October 04, 2010
For the past two summers, you could say that physics major Ashley Cannaday '11 and Rollins alumna and high school teacher Sarah Zietlow '06 have been “mining” their own business. As part of the Rollins Student-Faculty Collaborative Scholarship Program, they’ve been working with Professor of Physics Thomas Moore to study the use of lasers to detect buried landmines. Joining them in the lab were Aditya Mahara '12 and Brandon August '13, both physics majors.
The team uses a process invented at Rollins called “Speckle Subtraction Imaging”— an optical technique that can detect very slight motions in objects. Testing takes place in what’s called an anechoic chamber—an insulated room that’s about the size of a small walk-in closet. In the chamber, they measure vibrations of objects illuminated by laser light in order to optically “see” the landmine with the help of a loud noise provided by speakers. In the laboratory, a tuna fish can is used as a landmine substitute since it has similar acoustic properties but isn’t dangerous.
So far, progress has been promising—the undergraduate researchers have had a 100 percent success rate in the laboratory, finding the “mine” every time. A paper on their technique was published in the August edition of the Journal of the Optical Society of America, and the team is looking into patenting the process.
The project is especially important to Professor Moore, who served in the U.S. Army for 21 years. According to the U.S. Department of Defense, landmines continue to kill or maim more than 10,000 civilians a year in countries such as Afghanistan, Nicaragua and Colombia. “We’ve used our technique to study the vibrations of musical instruments in order to evaluate their sound quality,” said Moore, who has an extensive background in both optics and acoustics. “However, we wanted to apply this research to an application that may have a significant global impact.”
“Unfortunately, we still use the same unsophisticated techniques that we did 50 years ago to detect landmines—like prodding the ground with a stick and using search animals and metal detectors,” said Cannaday. “All of these methods are dangerous and highly unreliable.”
The National Science Foundation agrees with the importance of the research and supports it through a grant, which helps fund Zietlow’s participation. Currently a teacher at Hagerty High School, she was Cannaday’s physics teacher at Lake Howell High School, so the two share a special connection.
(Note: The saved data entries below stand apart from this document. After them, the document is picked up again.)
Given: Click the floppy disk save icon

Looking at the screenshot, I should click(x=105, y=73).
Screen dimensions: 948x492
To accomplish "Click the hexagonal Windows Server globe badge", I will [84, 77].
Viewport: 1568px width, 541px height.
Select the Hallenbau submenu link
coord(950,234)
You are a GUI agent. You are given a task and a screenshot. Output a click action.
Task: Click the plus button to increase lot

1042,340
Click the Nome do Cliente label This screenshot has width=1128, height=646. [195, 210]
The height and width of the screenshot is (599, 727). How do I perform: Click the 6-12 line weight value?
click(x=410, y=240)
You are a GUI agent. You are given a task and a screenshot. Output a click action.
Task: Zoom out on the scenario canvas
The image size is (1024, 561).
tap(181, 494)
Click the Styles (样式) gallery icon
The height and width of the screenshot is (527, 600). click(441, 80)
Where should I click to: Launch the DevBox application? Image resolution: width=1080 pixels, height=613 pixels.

“Through this research process, we’ve become friends and co-scientists,” said Zietlow. “It’s gratifying to be a teacher and see how passionate your students are about the research process.”
This summer, the Rollins team is working on improving their system by testing to see if it can effectively detect landmines in different materials—from grass to sand to drywall.
“I have friends at larger universities, and there’s no way they’d be able to work on an in-depth research project like this one at an undergraduate level and publish an academic paper on it,” said Cannaday. “Rollins has afforded me the chance to complete graduate-level research. This opportunity has cemented my decision to pursue physics as a career.”
In Summer 2010, 45 students and 24 faculty members worked together on 30 unique research projects as part of Rollins’ Student-Faculty Collaborative Scholarship Program. See a list of this year's projects. Since the launch of the program in 1999, nearly 350 students working in partnership with 77 different faculty representing 24 disciplines have participated in rigorous collaborative undergraduate research and scholarship.